■ What you should do ■
Working from the entries that follow, retype each one without any alteration.

───── Data for the task

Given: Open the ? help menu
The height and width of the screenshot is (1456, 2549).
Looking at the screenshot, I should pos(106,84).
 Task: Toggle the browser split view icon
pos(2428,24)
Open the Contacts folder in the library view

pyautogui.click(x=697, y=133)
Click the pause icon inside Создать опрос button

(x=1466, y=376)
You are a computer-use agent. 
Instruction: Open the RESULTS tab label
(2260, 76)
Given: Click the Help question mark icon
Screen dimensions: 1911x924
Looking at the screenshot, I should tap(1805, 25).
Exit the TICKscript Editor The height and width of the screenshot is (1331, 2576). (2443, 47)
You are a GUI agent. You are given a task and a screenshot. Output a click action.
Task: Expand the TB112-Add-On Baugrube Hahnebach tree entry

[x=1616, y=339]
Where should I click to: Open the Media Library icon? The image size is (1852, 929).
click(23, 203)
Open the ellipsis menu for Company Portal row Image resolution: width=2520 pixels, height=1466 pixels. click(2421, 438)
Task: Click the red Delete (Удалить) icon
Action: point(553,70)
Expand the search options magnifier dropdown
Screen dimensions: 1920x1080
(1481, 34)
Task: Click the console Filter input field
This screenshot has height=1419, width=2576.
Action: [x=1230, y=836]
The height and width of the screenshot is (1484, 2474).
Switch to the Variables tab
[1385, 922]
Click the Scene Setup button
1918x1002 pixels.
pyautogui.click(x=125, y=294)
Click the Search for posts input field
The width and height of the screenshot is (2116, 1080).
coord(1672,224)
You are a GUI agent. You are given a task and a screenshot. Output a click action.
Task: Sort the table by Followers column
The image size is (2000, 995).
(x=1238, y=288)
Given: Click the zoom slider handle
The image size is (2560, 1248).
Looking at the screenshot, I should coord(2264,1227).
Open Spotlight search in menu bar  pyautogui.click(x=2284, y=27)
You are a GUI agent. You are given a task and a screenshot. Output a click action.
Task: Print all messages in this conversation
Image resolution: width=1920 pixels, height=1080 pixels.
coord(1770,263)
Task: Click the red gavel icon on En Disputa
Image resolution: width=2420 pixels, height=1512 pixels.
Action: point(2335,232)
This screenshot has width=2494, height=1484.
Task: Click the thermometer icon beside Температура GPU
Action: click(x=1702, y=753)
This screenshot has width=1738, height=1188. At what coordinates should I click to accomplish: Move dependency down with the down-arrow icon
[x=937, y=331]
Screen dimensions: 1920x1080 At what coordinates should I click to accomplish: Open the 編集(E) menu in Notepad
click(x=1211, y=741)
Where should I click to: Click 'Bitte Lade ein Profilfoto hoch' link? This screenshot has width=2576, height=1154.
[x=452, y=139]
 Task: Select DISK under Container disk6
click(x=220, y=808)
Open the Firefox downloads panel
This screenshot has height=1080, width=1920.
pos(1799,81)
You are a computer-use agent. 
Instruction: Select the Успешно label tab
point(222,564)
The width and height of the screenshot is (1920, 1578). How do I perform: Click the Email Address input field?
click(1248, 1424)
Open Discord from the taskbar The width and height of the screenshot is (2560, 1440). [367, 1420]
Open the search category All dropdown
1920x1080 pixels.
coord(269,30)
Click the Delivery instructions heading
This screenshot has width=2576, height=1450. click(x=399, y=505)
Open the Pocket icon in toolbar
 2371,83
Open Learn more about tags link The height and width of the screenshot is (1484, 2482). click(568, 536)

──────────

■ Result of the task ■
Given: Open the ? help menu
The height and width of the screenshot is (1456, 2549).
Looking at the screenshot, I should pos(106,84).
 Task: Toggle the browser split view icon
pos(2428,24)
Open the Contacts folder in the library view

pyautogui.click(x=697, y=133)
Click the pause icon inside Создать опрос button

(x=1466, y=376)
You are a computer-use agent. 
Instruction: Open the RESULTS tab label
(2260, 76)
Given: Click the Help question mark icon
Screen dimensions: 1911x924
Looking at the screenshot, I should tap(1805, 25).
Exit the TICKscript Editor The height and width of the screenshot is (1331, 2576). (2443, 47)
You are a GUI agent. You are given a task and a screenshot. Output a click action.
Task: Expand the TB112-Add-On Baugrube Hahnebach tree entry

[x=1616, y=339]
Where should I click to: Open the Media Library icon? The image size is (1852, 929).
click(23, 203)
Open the ellipsis menu for Company Portal row Image resolution: width=2520 pixels, height=1466 pixels. click(2421, 438)
Task: Click the red Delete (Удалить) icon
Action: point(553,70)
Expand the search options magnifier dropdown
Screen dimensions: 1920x1080
(1481, 34)
Task: Click the console Filter input field
This screenshot has height=1419, width=2576.
Action: [x=1230, y=836]
The height and width of the screenshot is (1484, 2474).
Switch to the Variables tab
[1385, 922]
Click the Scene Setup button
1918x1002 pixels.
pyautogui.click(x=125, y=294)
Click the Search for posts input field
The width and height of the screenshot is (2116, 1080).
coord(1672,224)
You are a GUI agent. You are given a task and a screenshot. Output a click action.
Task: Sort the table by Followers column
The image size is (2000, 995).
(x=1238, y=288)
Given: Click the zoom slider handle
The image size is (2560, 1248).
Looking at the screenshot, I should coord(2264,1227).
Open Spotlight search in menu bar  pyautogui.click(x=2284, y=27)
You are a GUI agent. You are given a task and a screenshot. Output a click action.
Task: Print all messages in this conversation
Image resolution: width=1920 pixels, height=1080 pixels.
coord(1770,263)
Task: Click the red gavel icon on En Disputa
Image resolution: width=2420 pixels, height=1512 pixels.
Action: point(2335,232)
This screenshot has width=2494, height=1484.
Task: Click the thermometer icon beside Температура GPU
Action: click(x=1702, y=753)
This screenshot has width=1738, height=1188. At what coordinates should I click to accomplish: Move dependency down with the down-arrow icon
[x=937, y=331]
Screen dimensions: 1920x1080 At what coordinates should I click to accomplish: Open the 編集(E) menu in Notepad
click(x=1211, y=741)
Where should I click to: Click 'Bitte Lade ein Profilfoto hoch' link? This screenshot has width=2576, height=1154.
[x=452, y=139]
 Task: Select DISK under Container disk6
click(x=220, y=808)
Open the Firefox downloads panel
This screenshot has height=1080, width=1920.
pos(1799,81)
You are a computer-use agent. 
Instruction: Select the Успешно label tab
point(222,564)
The width and height of the screenshot is (1920, 1578). How do I perform: Click the Email Address input field?
click(1248, 1424)
Open Discord from the taskbar The width and height of the screenshot is (2560, 1440). [367, 1420]
Open the search category All dropdown
1920x1080 pixels.
coord(269,30)
Click the Delivery instructions heading
This screenshot has width=2576, height=1450. click(x=399, y=505)
Open the Pocket icon in toolbar
 2371,83
Open Learn more about tags link The height and width of the screenshot is (1484, 2482). click(568, 536)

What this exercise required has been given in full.